Financing: The Military Health and Veterans Health programs are largely funded through taxpayers as part of the federal budget. For active duty personnel, there are no co-pays, deductibles and premiums. And for vets who use the VHA’s services almost exclusively, modest co-payments are collected on its means testing methodology. Thus, like Medicare and Medicaid, Congressional authorization is the key to their funding and political oversight is intense.
Transparency: The news media follow the MHS and VHA closely frequently drawing comparisons between their performance and the private sector. Example: in 2014, for instance, lapses in care in Phoenix were reported to be associated with 40 avoidable death. Public outrage and political indignation followed. A closer examination showed the actual number was likely 8: though unfortunate, far less than first reported. Media attention is the new normal for the Military Health System and Veteran Health.
Candidate Trump vowed support for our active military and veterans. President-elect Trump announced his choice of Dr. Shulkin to be his new Secretary of Veterans Affairs and telling reporters at last week’s news conference that Cleveland Clinic CEO Toby Cosgrove would also be key advisor. And at Friday evening’s Inaugural Concert, headliners Toby Keith, Lee Greenwood and the U.S. Army Band received a shout-out from the new Commander in Chief who pledged his support. No doubt, the Military and Veterans health programs will be in the spotlight as the new administration steps in.
The challenges they face may sound familiar– funding, clinical innovation, workforce effectiveness, operational efficiency and so on.

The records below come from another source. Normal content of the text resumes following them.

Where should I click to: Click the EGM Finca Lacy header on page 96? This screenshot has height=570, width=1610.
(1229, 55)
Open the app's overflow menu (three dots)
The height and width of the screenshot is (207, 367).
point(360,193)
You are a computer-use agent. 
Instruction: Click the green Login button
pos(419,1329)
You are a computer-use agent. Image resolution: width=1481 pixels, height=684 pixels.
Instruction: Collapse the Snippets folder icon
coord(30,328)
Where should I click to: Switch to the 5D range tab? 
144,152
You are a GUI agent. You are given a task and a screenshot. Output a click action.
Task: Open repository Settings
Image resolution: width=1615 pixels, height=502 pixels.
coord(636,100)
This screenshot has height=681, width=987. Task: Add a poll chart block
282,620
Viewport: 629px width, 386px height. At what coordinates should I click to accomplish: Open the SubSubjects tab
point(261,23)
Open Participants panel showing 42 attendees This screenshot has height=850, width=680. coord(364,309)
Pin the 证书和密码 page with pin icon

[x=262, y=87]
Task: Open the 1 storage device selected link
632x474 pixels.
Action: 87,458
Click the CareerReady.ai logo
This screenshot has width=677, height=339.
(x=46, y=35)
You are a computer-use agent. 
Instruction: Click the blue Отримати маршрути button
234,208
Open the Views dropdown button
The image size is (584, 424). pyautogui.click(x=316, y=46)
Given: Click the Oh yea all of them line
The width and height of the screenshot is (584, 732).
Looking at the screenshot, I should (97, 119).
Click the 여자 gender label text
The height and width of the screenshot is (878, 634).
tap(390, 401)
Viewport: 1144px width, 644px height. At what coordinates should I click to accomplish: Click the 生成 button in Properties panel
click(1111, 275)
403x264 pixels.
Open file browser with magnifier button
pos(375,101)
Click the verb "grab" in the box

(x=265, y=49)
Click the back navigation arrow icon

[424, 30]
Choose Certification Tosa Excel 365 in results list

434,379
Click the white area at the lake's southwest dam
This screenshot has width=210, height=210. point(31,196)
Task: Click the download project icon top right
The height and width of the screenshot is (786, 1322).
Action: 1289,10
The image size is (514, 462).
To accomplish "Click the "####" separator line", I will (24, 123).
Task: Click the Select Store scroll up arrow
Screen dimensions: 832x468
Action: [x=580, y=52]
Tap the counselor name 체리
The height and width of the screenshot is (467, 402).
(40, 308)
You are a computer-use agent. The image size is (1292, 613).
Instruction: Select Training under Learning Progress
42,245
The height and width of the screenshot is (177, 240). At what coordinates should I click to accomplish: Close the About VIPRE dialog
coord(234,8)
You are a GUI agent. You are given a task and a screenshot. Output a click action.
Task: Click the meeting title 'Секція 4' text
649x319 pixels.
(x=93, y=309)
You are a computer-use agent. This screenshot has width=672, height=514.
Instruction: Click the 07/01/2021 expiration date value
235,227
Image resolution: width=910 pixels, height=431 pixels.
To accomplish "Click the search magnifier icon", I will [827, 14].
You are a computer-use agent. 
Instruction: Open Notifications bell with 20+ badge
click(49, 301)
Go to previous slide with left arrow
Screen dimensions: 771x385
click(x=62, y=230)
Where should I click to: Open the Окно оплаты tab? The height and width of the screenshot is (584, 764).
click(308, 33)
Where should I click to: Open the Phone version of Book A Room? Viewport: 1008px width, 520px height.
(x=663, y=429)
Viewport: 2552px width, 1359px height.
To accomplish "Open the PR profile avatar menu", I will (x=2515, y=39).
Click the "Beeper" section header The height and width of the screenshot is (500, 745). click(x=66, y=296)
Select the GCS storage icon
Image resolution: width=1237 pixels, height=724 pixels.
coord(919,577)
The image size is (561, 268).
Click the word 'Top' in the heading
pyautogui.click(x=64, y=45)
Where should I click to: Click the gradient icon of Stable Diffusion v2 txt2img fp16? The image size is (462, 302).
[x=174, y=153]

But what’s done in these two systems is vastly different than what’s done in the private sector. There are similarities but vast differences. I’ve known Drs. Shulkin and Cosgrove for many years: they know it, but often it’s not understood by outsiders who think private sector solutions are a quick fix.
The inconvenient truth is this: the MHS and VHA face challenges that are unique. There are no quick fixes. The solutions will be discovered through the persistence of their performance improvement processes under the watchful eyes of leaders who are empowered to implement changes.
Justin Constantine is a hero, and so are the caregivers in the Military and Veterans Health programs who saved his life. The inconvenient truth is that these programs don’t get enough recognition for the good they do and more than their share of flack when they fall short.
This week, details of how elements of the ACA Repeal will become more clear as key Congressional Committees make recommendations that align with the parameters of their expected Reconciliation vote soon. The individual and employer mandates are expected to get the ax, and speculation I swirling that subsidies for those purchasing coverage through the exchanges might be channeled thru states. Also on tap: confirmation of Rep. Tom Price as Secretary of Health and Human Services. More to come.